È anche vero, d’altra parte, spiega la ricerca Nielsen , che dagli anni Ottanta in poi i prodotti a marchio hanno subito notevoli sviluppi: i retailer hanno potenziato e raffinato l’offerta e il marketing mix e il consumatore ha imparato a conoscere, e riconoscere, i prodotti, passando dalla diffidenza alla ricerca della store brand sul punto vendita. Oggi i prodotti del distributore sono driver di valore in quasi tutti i Paesi del mondo sostengono gli analisti. In Europa, in particolare, più del 20 % dei volumi grocery venduti sono private label, una quota che in alcuni Paesi arriva quasi al 50%.

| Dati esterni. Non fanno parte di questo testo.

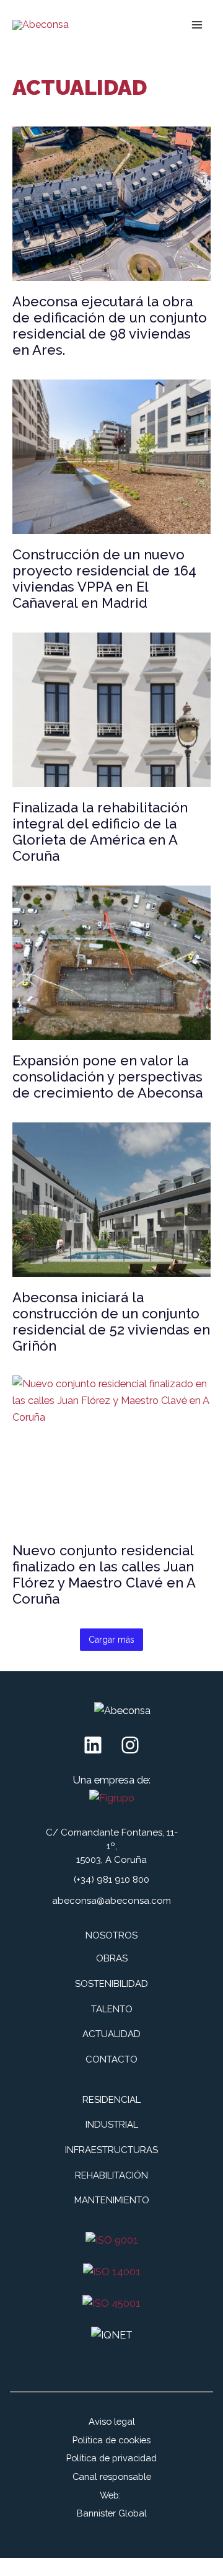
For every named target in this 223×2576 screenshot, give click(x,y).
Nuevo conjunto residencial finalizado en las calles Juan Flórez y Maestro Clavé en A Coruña (103, 1574)
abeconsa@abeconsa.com (111, 1900)
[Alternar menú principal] (197, 24)
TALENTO (112, 2009)
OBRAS (112, 1958)
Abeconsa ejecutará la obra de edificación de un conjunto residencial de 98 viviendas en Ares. (109, 325)
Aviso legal (112, 2421)
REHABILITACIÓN (111, 2175)
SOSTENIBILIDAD (111, 1983)
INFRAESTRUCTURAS (111, 2150)
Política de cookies (111, 2440)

Per comprendere i motivi della crescita occorre distinguere e interpretare il comportamento dei due attori che agiscono in questo scenario, il consumatore e il venditore di private label. Un dato di fatto: oggi tutti comprano private label, in quanto la penetrazione delle famiglie è 100 in quasi tutti i Paesi. Ciò dimostra che, a differenza di quanto accadeva in passato, il consumatore ha acquistato fiducia e riconosce nella private label un’alternativa reale al prodotto di marca. A questo si aggiunga che i cosidetti “heavy and super heavy store brands buyers”, il primo 40% di acquirenti, sviluppa in media circa il 70% delle vendite totali. Da un punto di vista socio-demografico si tratta generalmente di grandi famiglie di 3-4 persone non low-budget, bensì a reddito medio/alto che con prodotti private label effettuano circa il 50% della loro spesa.
Un’analisi Nielsen condotta online su blog, forum e social network circa il percepito dei consumatori verso il concetto di store brand conferma che essi s’aspettano dal prodotto del distributore un prezzo più conveniente e una qualità non inferiore almeno al prodotto di marca nazionale. Prezzo e qualità sono del resto le due armi con le quali il distributore combatte sul fronte private label presentandosi, nei mercati più evoluti, con il modello “three tiered”: la linea dei primi prezzi, la linea con marchio insegna, e la premium price.